[WORK ITEM] Exactly and only the lines below from the one containing "You are a GUI" down to the one containing "Where should I" are wanted, both included; please exclude every picture.

(Collected data)
---------------
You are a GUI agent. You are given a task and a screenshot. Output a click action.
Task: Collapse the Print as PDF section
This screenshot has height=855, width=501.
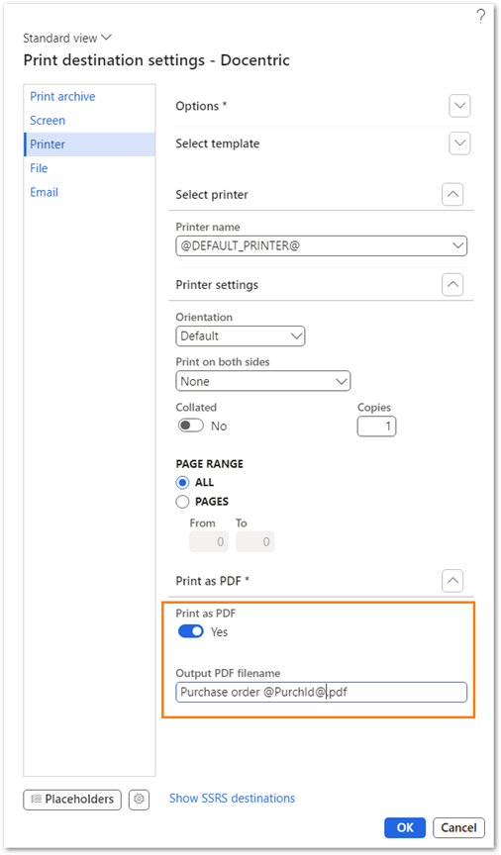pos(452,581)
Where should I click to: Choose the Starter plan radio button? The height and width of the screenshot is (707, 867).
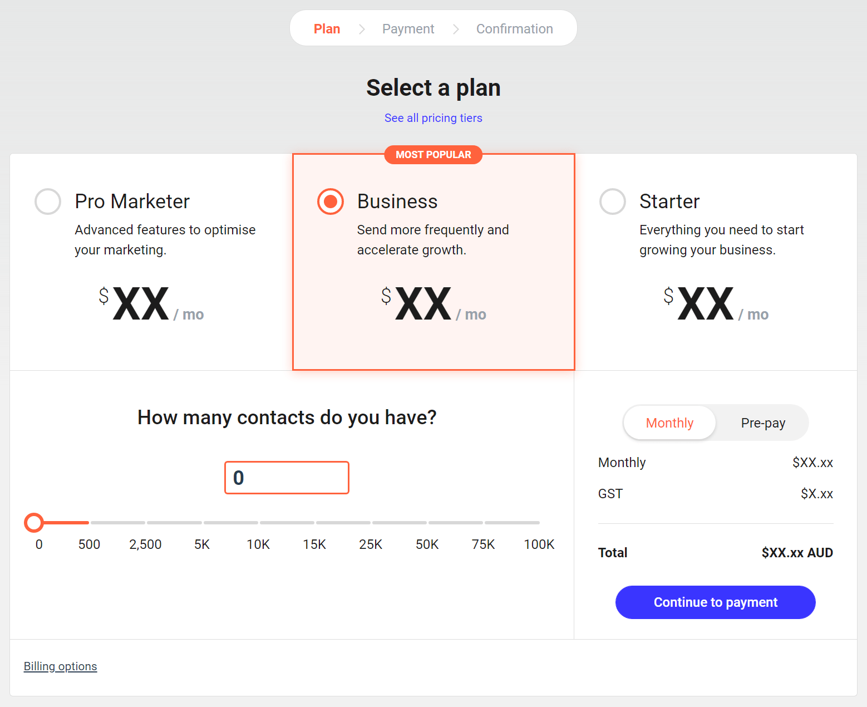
---------------
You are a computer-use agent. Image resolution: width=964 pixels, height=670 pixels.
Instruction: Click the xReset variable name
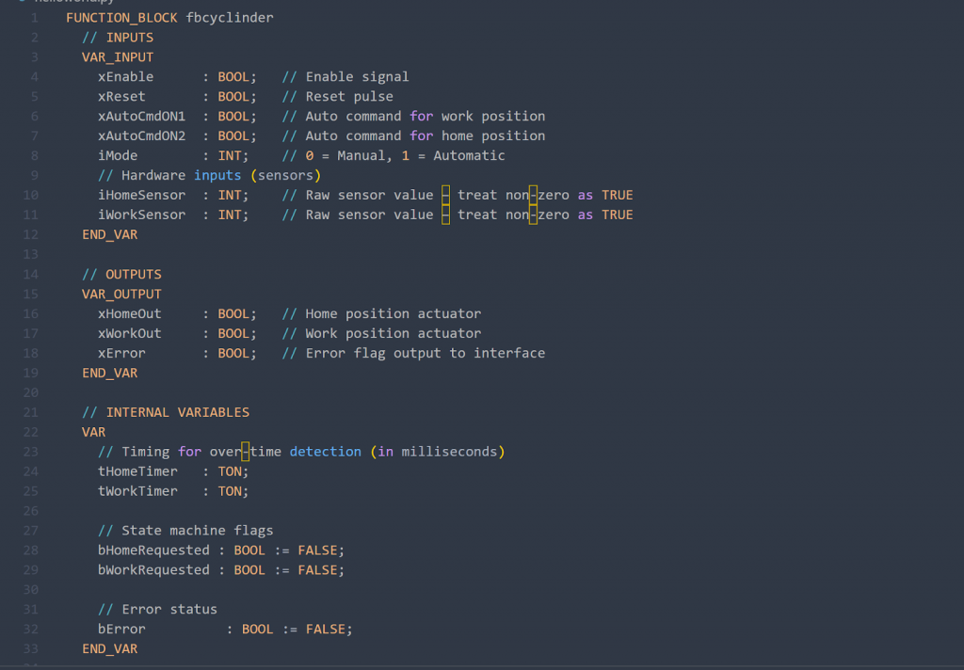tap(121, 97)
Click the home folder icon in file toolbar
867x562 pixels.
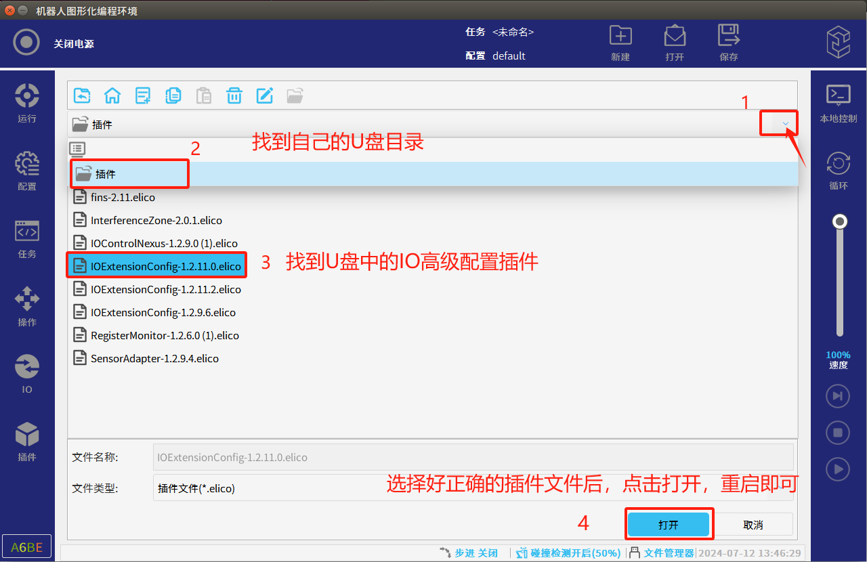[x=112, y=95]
---------------
[SOLUTION FOR THIS PROBLEM]
You are a GUI agent. You are given a task and a screenshot. Output a click action.
Task: Collapse the Print as PDF section
This screenshot has height=855, width=501.
pos(452,581)
Where should I click to: Choose the Starter plan radio button? The height and width of the screenshot is (707, 867).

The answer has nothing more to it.